The importance of price stability
The Eurosystem’s objective of maintaining price stability refers to the general level of prices in the economy and implies avoiding both persistent and high inflation or deflation. There are several ways in which price stability contributes to achieving high levels of economic activity and employment.
The overriding importance of the price stability objective in monetary policy mirrors the broad consensus among economists that monetary policy only has a temporary impact on real economic variables (such as e.g. economic growth and unemployment). In the long run, monetary policy only has an influence on monetary variables; this means that steering the increase of price levels (i.e. the inflation rate) naturally falls within the remit of monetary policy makers.
The benefits of price stability
Price stability proves beneficial for the economy in several ways:
- It makes it easier for people to disentangle changes in prices of individual goods or services from changes in the general price level. This in turn allows the market to allocate resources more efficiently.

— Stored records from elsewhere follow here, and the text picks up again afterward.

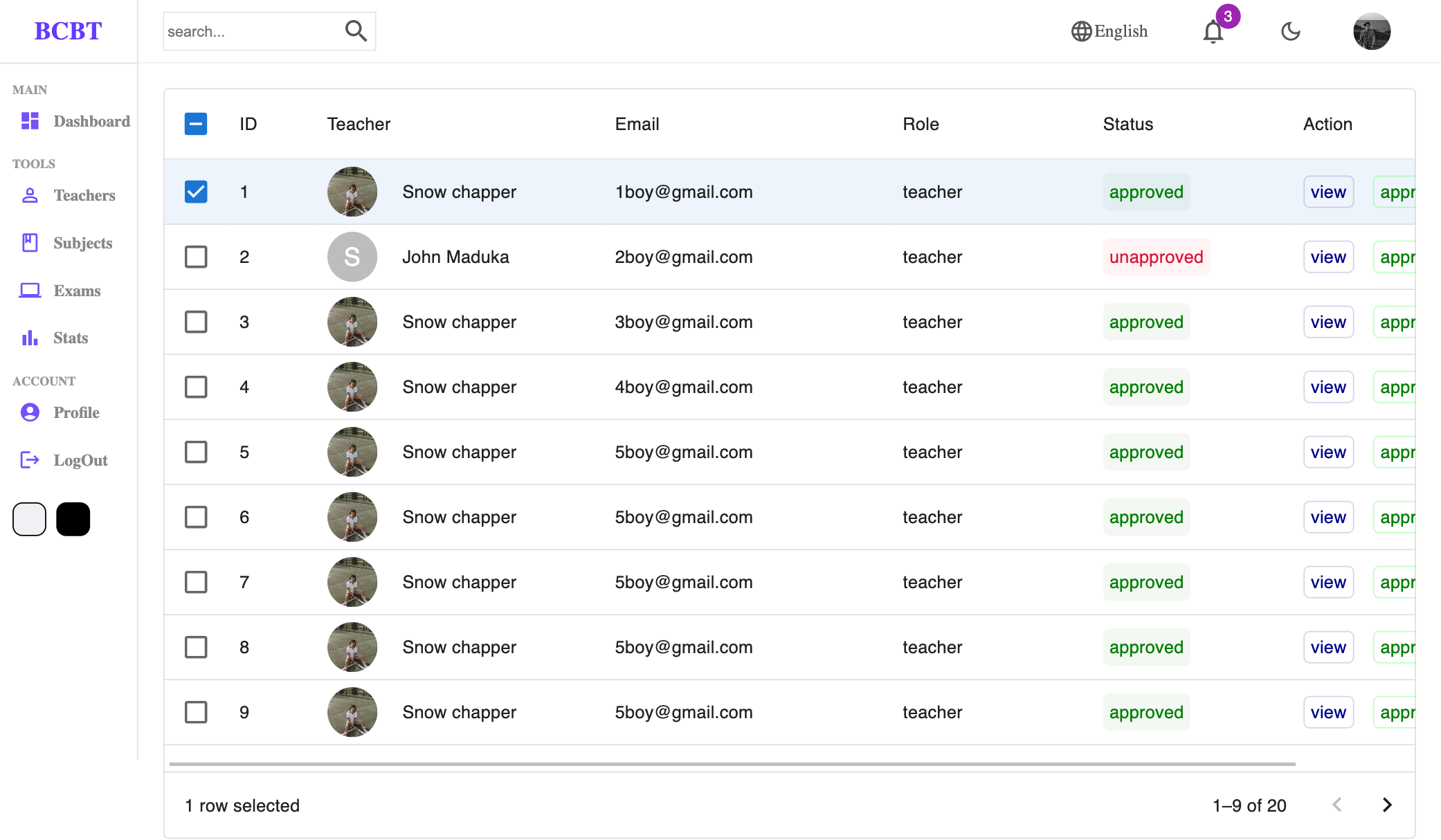Viewport: 1441px width, 840px height.
Task: Open Teachers in the sidebar
Action: coord(84,195)
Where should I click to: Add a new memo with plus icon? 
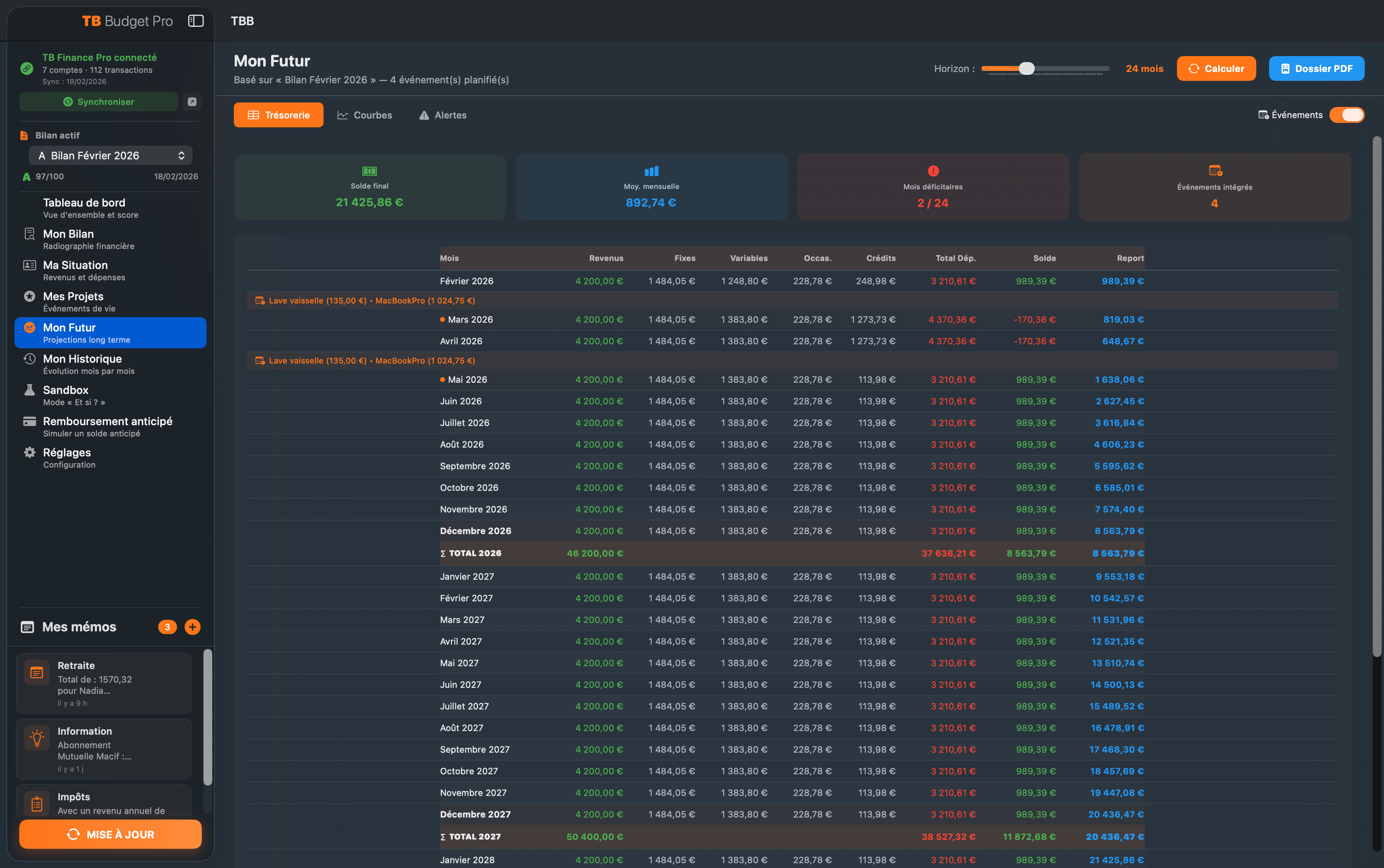[x=192, y=627]
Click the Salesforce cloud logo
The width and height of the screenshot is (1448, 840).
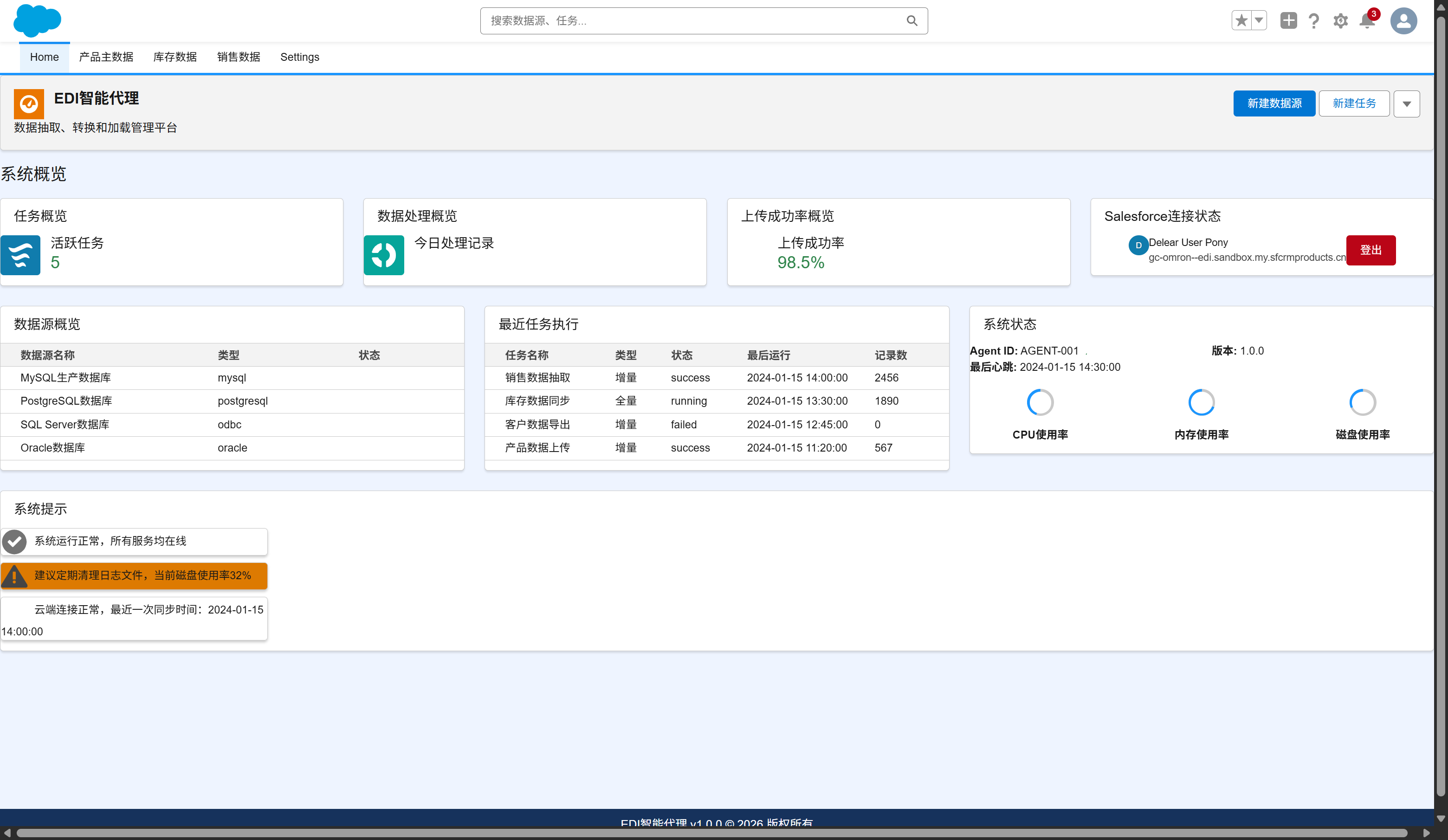[37, 21]
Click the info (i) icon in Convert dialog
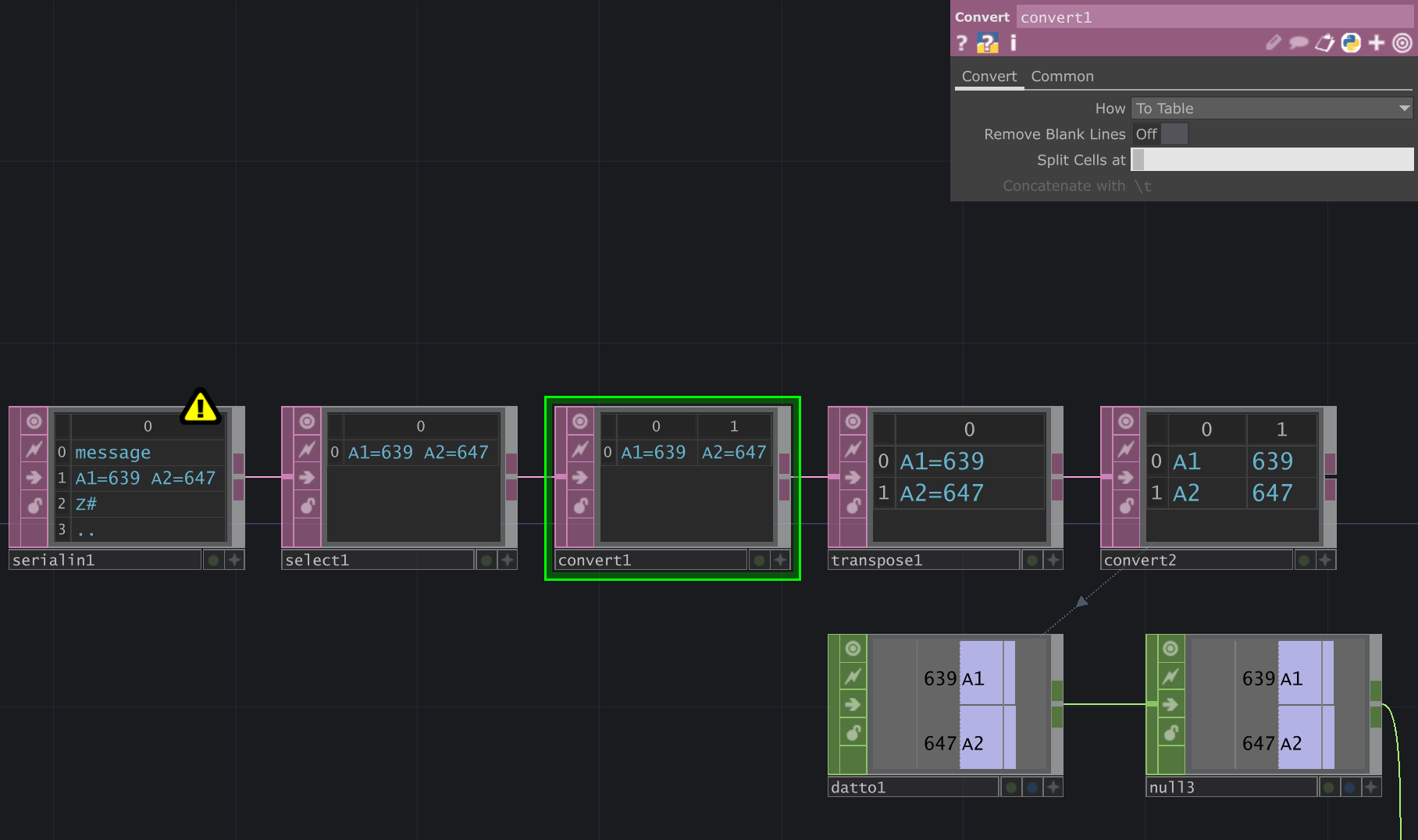Image resolution: width=1418 pixels, height=840 pixels. point(1013,43)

- If prices are stable, inflation risk premiums in financial markets go down, which means that real interest rates go down as well. Lower interest rates, in turn, increase the incentives to invest.
- In an environment of price stability, businesses and other economic agents do not have to hedge against inflation and can therefore put the available resources to productive use.
- The nominal orientation of tax and social security systems creates distortions in the economy, which may be kept in check by lower inflation.
- Price stability reduces the arbitrary redistribution of wealth and income that arises in inflationary and deflationary environments.
- Price stability contributes to financial stability.
The Eurosystem’s price stability objective
The Eurosystem defines price stability as a year-on-year increase in the Harmonised Index of Consumer Prices (HICP) for the euro area of below, but close to, 2% over the medium term. The Governing Council of the ECB, the policy-making body of the Eurosystem, decided to publicly announce this quantitative target of price stability for a number of reasons:
- By specifying a clear quantitative target, the Eurosystem contributes to making its monetary policy framework easier to understand and its monetary policy more transparent.
- This way the Eurosystem provides a clear and measurable yardstick against which the public can hold it accountable.
- Finally, the quantitative definition provides guidance to the public when forming expectations of future price developments.
The Eurosystem’s monetary policy is focused on the entire euro area. Hence, price stability is assessed on the basis of price developments in the euro area as a whole and does not consider price developments in individual euro area countries.
By referring to “an increase in the HICP of below, but close to, 2%” in its definition of price stability, the Eurosystem makes clear that both an inflation of above 2% and deflation (i.e. a self-reinforcing decline in the general price level) are inconsistent with its definition of price stability.
The transmission of monetary policy impulses to the price level in the real economy is normally characterized by considerable time lags. Since monetary policy cannot influence the inflation rate over the short term, the Eurosystem included a medium-term horizon in its definition of price stability.
The Eurosystem’s definition of price stability refers to a particular price index, namely the Harmonised Index of Consumer Prices (HICP) for the euro area. This index was harmonized across the various countries of the euro area.